30 de septiembre de 2012

La mecánica del corazón


¿Puede un corazón ser algo más que un simple órgano que impulsa sangre? Por desgracia lo es. Un corazón no solo nos mantiene vivos por mover lo que alimenta nuestro cuerpo, un corazón nos mantiene vivos por lo que crea en nosotros, y nos mata. No somos seres de piedra dura y fría, autómatas de día a día, sujetos vacíos de presión. Sentimos y vivimos lo que ello nos da, bien o mal, sentimos y vivimos lo que ello nos da. Nacemos y amamos los brazos de nuestros padres, aunque crecemos y odiamos que estén ahí; nos conocemos y nos perdemos, mezcla de lo que vivimos, y descubrimos unos ojos en los que perderíamos nuestra vida, y la perdemos, dejamos que se ahogue en un mar sin agua. Encontramos el alma de nuestra alma, sin buscarla nos persigue, sin quererla nos atrapa. Unos ojos de vida vivida, una boca de jugosa fruta, nariz de bella curva y orejas en las que poder susurrar.
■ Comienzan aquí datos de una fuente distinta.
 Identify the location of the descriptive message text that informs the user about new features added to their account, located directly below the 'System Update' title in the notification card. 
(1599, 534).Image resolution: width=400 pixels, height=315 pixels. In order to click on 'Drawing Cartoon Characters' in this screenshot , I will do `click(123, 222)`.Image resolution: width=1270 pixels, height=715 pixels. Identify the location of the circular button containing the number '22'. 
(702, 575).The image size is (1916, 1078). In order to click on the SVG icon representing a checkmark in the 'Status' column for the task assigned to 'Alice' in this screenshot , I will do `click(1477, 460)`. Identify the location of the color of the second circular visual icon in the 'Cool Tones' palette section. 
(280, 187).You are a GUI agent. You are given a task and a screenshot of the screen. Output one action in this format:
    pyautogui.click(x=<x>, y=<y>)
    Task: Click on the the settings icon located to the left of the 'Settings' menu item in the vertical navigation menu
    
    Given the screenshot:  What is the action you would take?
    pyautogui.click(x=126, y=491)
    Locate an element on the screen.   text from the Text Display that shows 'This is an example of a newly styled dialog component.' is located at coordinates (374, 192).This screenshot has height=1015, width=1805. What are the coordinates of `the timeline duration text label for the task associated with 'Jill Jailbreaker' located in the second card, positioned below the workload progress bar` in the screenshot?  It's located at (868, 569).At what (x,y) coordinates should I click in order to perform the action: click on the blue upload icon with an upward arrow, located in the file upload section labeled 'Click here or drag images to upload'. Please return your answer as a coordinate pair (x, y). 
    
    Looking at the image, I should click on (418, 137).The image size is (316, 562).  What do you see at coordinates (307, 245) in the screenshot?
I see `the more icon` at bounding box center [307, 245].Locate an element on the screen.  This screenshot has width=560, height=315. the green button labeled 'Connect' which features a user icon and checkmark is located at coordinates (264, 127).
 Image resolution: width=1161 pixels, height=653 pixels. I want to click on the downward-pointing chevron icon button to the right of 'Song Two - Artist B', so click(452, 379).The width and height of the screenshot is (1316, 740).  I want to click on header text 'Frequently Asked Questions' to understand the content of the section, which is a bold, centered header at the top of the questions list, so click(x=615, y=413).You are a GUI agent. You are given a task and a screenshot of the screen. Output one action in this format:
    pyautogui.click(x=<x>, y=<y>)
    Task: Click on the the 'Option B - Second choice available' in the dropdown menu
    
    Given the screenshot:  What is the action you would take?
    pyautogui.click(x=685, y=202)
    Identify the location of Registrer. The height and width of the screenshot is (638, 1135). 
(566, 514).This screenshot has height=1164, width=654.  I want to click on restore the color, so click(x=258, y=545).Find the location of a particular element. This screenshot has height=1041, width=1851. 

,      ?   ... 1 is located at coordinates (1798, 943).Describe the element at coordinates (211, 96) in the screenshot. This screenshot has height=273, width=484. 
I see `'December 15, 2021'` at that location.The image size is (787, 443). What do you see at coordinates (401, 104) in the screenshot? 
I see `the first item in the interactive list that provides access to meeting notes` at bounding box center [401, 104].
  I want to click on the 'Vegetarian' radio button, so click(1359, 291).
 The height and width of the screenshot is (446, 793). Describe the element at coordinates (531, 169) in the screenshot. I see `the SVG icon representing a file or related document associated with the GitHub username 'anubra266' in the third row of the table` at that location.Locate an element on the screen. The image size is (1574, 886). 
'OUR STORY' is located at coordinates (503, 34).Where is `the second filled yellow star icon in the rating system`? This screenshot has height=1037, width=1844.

Agarras su pelo con tus manos, y respiras hondo. Entonces descubres que no vives si no vive, que no ves si no ve, que no oyes si no oye, que no respiras si no respira, que no besas si no te besa. Entonces descubres que ya has perdido. La vida ha ganado una vez más, tu fuerza ha perdido sin luchar siquiera. Da igual esté bien o mal, da igual llorar y gritar, aunque pierdas... Tu estómago sabe que no se equivoca. Abres la boca y dejas escapar las mariposas que cada noche vuelven a tu interior, te rompes por dentro sabiendo que lo mismo que te golpea te sana con un dulce canto, corres sabiendo que tu miedo es lo que va a hacer que pares. No vivimos lo suficiente como para darnos cuenta de nuestro error, no vivimos lo suficiente como para poder probar y volver atrás. Cada uno construye su vida y decide de quién coger cada ladrillo, a quién dejar que golpee su puerta, a quién no dejar salir. Por mucho dolor que haya en tu interior, tu estómago no se equivoca.